● **GIVEN INSTRUCTION**:
Pick out every line in the items below that contains the word "Open", and copy each one.

● **RECORD LIST**:
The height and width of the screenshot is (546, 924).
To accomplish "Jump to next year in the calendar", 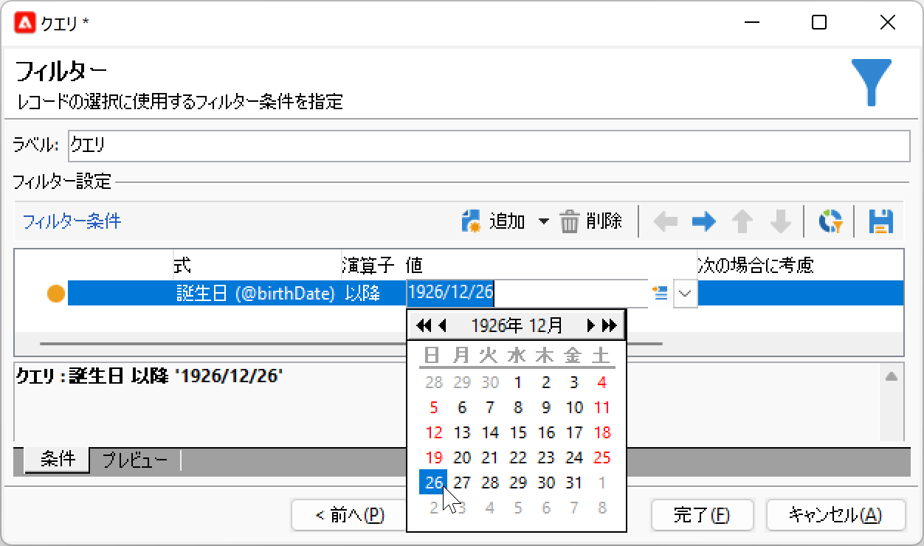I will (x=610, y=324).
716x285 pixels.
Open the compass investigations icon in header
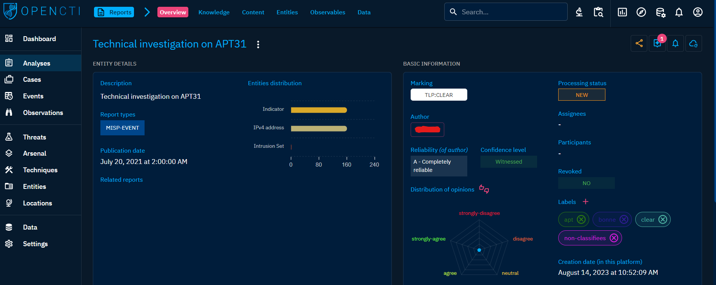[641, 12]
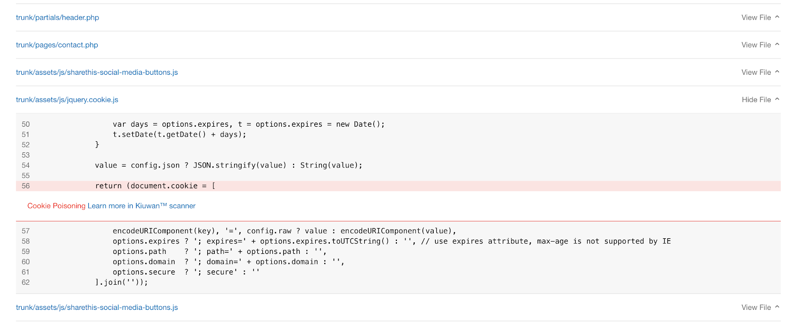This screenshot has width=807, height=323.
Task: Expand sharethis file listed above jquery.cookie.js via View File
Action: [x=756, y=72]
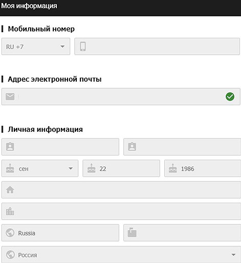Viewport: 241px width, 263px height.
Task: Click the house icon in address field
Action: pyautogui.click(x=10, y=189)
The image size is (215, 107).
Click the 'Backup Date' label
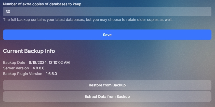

==

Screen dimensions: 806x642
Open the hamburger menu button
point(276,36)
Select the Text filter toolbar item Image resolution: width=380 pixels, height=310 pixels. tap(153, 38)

==

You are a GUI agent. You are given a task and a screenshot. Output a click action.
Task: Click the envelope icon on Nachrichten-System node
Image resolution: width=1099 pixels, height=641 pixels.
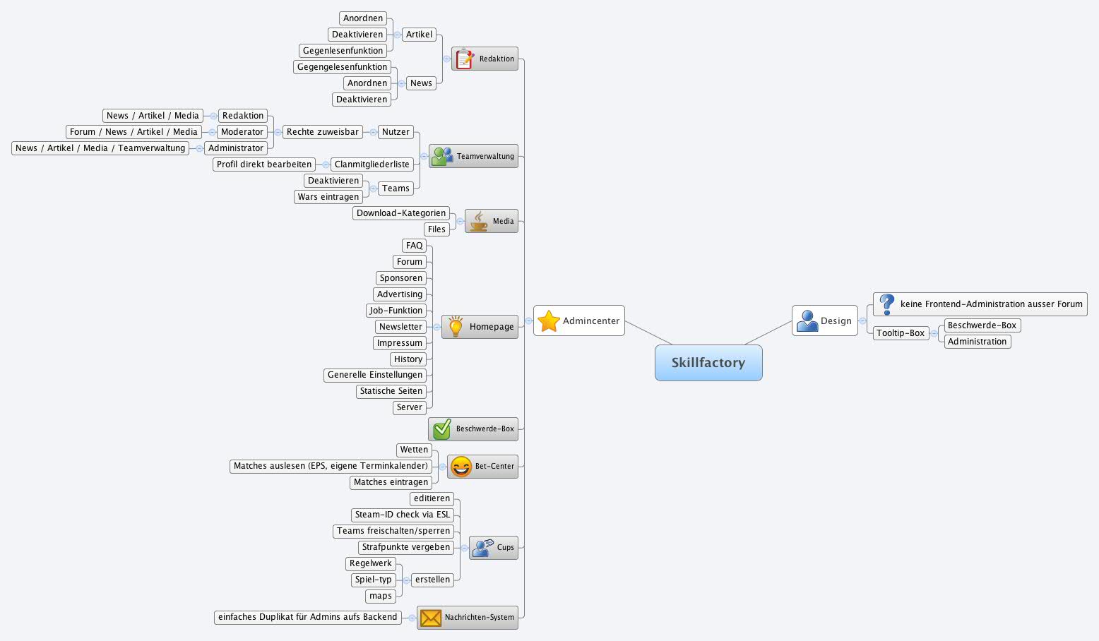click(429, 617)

● **THE COMPLETED TASK**:
Open the compass investigations icon in header
Open the hamburger menu button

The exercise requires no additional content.